Bloomberg News

Suffolk County Plans Tobacco Bond Sale to Close Budget Gap

March 26, 2012

New York’s Suffolk County (8320MF), home of the Hamptons beach communities, plans to sell $37.6 million of bonds on March 29 to trim an estimated $530 million in deficits through 2013.

Citigroup Inc. (C) will manage the borrowing, which will be done through a county development corporation called the Suffolk Tobacco Asset Securitization Corp. The bonds are backed by the county’s share of payments from a 1998 settlement between tobacco companies and 46 states.

Suffolk, which declared a fiscal emergency this month, plans to use $20 million to help close a $148 million gap in its $2.6 billion budget for 2012, and $14 million to reduce a $349 million estimated gap in 2013, said Vanessa Baird-Streeter, a spokeswoman for county Executive Steve Bellone.

Standard & Poor’s expects to assign an A rating to bonds maturing from 2012 through 2022, and A- rating to bonds maturing 2023 through 2032 and BBB+ rating to bonds maturing on 2037, according to a preliminary official statement.

The county is borrowing a lump sum to be repaid by the settlement’s continuing revenue stream even though a fiscal task force appointed by Bellone criticized the use of “one-shot” money to offset structural budget gaps under a previous administration.

‘Do Nothing’

“These kinds of budgetary relief measures do nothing to alter the underlying structure of the county’s operations,” a report by the group said.
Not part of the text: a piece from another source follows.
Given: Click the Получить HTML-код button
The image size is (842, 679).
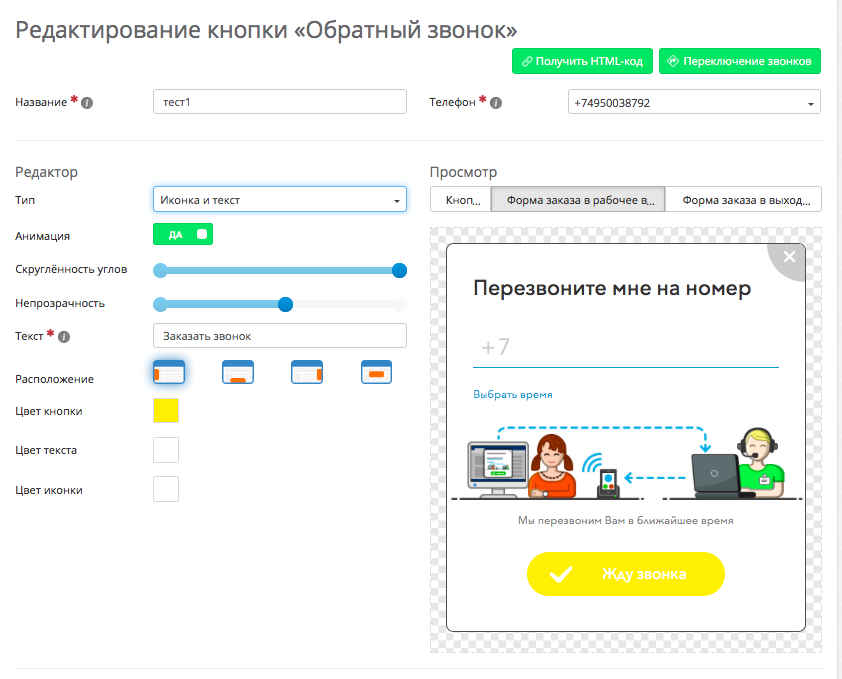Looking at the screenshot, I should coord(583,61).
Suffolk began planning the tobacco-bond sale last year under a previous administration, Streeter said in an e-mail. The county estimates it will pay interest rates ranging from 3.04 percent to 4.73 percent on $15 million of tax-exempt bonds maturing from 2017 through 2026; 5.3 percent on $10 million in bonds maturing 2027 through 2032 and 5.75 percent on an $8.4 million term bond maturing in 2037, Streeter said.

About $4 million of taxable bonds maturing 2013 through 2017 are estimated to yield 2.33 percent to 3.62 percent, Streeter said.

Suffolk County’s sales- and property-tax revenue has failed to keep pace with the rising cost of employee benefits and social services. The recession caused sales-tax revenue to decline by $112 million from a high of about $1.2 billion in fiscal 2007. To sustain programs, the county used reserves and borrowed instead of raising taxes or cutting spending, the task force said.